Friday, August 21, 2009

Cultural Resurgence: Pa'a Americorps

Cultural resurgence: Pa'a AmeriCorps Community Linala y Kutturan Chamorro program aims to educate
By Amritha Alladi
August 19, 2009
GUAM PDN

Before any hint of a military buildup, before the invasion of Japanese troops, and even before Magellan's white sails billowed in Guam's horizon, Guam was home to an indigenous people -- the Chamorro -- a people whose beliefs were steeped in respect for their elders and whose culture centered on the celebration of both the island's beauty and the strength of their communities.

It is that culture that the Pa'a AmeriCorps Community Linala y Kutturan Chamorro program at Agana Heights aims to preserve and promulgate. Through weekly lessons in basket-weaving, chanting and dancing, the program serves to instill awareness and love for the Chamorro culture, according to program director Nicole Calvo. She says Pa'a received funding through an AmeriCorps grant from the Serve Guam Commission.

"What we are trying to do is a resurgence, a renaissance into our ancient culture, something that we've lost," Calvo says.

Charmorro language, cuisine and family values have been retained, but the performing arts are absent from many of the celebrations, according to Calvo.
When Americorps applied for the grant, Agana Heights, Mangilao, Barrigada, Santa Rita and Agat were the municipalities most receptive to the idea, but soon, mayors from other villages followed suit. Now, Dededo, Yona, Talafofo and Inarajan are also taking part.

Americorps has hired Frank Rabon, master of Chamorro dance, to train the island's instructors on Guam's native dances. Rabon says he has been doing ongoing reasearch for the last 30 years, and has studied extensively the dances of the Austronesian, Micronesian and Polynesian islands to recreate a Chamorro dance unique to Guam.
Ironically, he says his generation lost the interest to learn those arts.

"There was a resistance from the elders 25 years ago," he says. "That was something that was not familiar to them, being that (what) they remember were the outside influences."

Instead, it's today's youth who are looking to reconnect with their roots, and so far, teenagers such as 16-year-old Luke Tedtaotao Jr., have been receptive in learning.

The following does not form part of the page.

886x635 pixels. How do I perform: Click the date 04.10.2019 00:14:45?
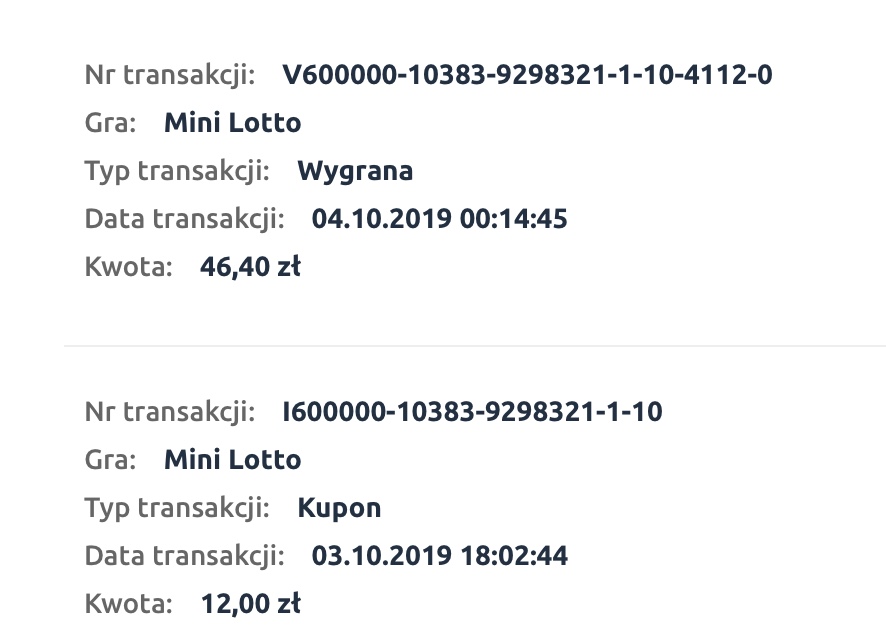pyautogui.click(x=440, y=219)
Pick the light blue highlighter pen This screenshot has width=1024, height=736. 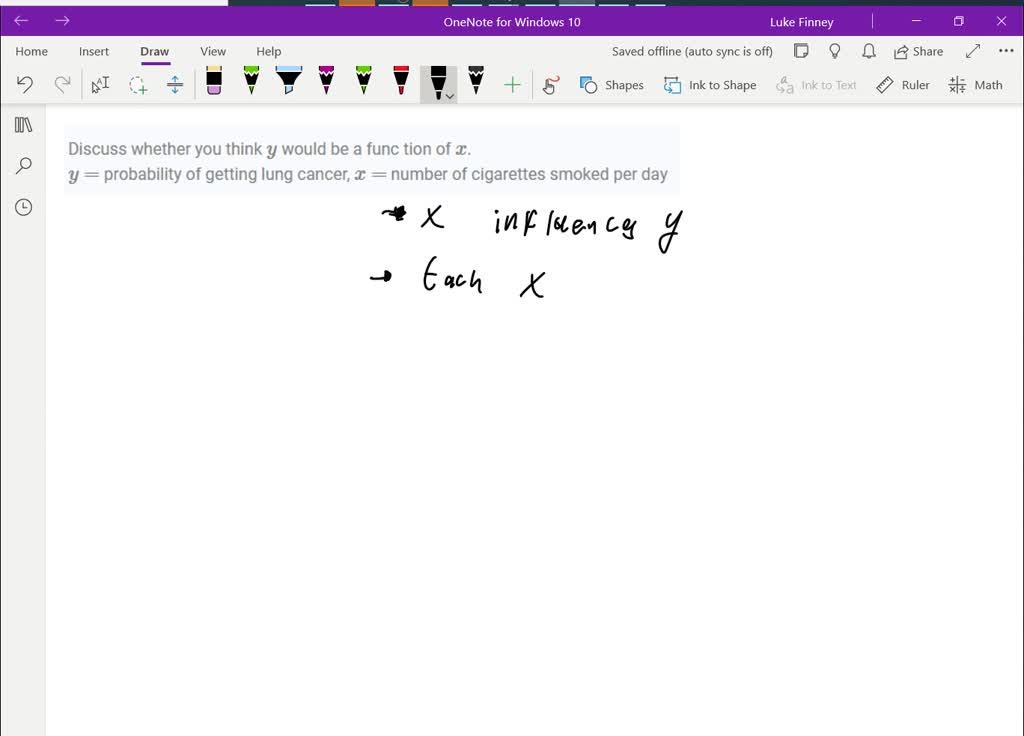(x=288, y=81)
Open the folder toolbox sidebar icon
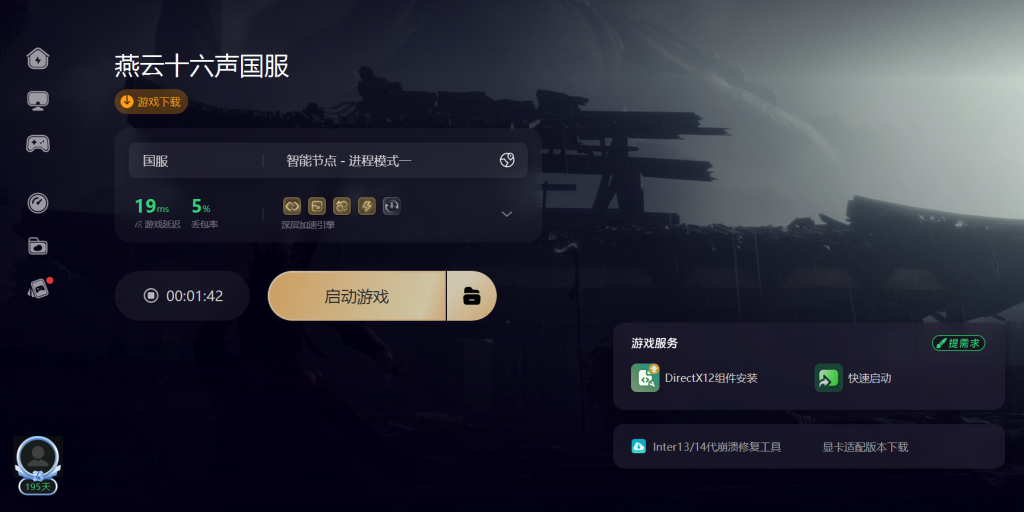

Tedtaotao has been learning Chamorro dance for the last six years under the tutelage of Eileen Meno of the Pa'a TaoTao Tano dance troupe, and now, he's attending Rabon's classes. As a child, he said he never bothered to ask his parents or grandparents what Chamorro culture was, but now, he wants to protect his identity.

Initially his peers at school teased him for learning the traditional dance in which he "shakes his butt," but it didn't faze him, he says.
"It's not just entertainment," he says. "This is my passion. It's in my heart to do this."

The costume for the dance is traditional: grass skirts and wooden staffs. Tedtaotao says the women cover up in a simple cloth and the boys and men where loincloths known as "sadi" and carry a wooden staff as the bachelors and warriors of centuries past once did. Tedtaotao says the movements express the stories of their ancestors.
"It's not just, 'Ooh I love this girl or this boy.' It's how strong your ancestors were in the past."

According to Rabon, Guam's hospitality industry needs to "wake up" to this reality. He says there is a Chamorro culture unique to Guam, and that hotels need to "start perpetuating what we are," rather than showcase Hawaiian or Tahitian dances as local.
"Wake up and smell the coffee because it smells good and tastes good," he says. But more than the hotels, it's the local residents who will benefit from the riches Chamorro arts have to offer, he says.

Plus, the classes will also prepare Guam for the 12th Festival of the Pacific Arts competition among the Pacific island nations, which will be hosted in Guam in 2016, says Calvo.

Classes begin this week in villages all over the island. Anyone interested in Chamorro culture is invited to attend.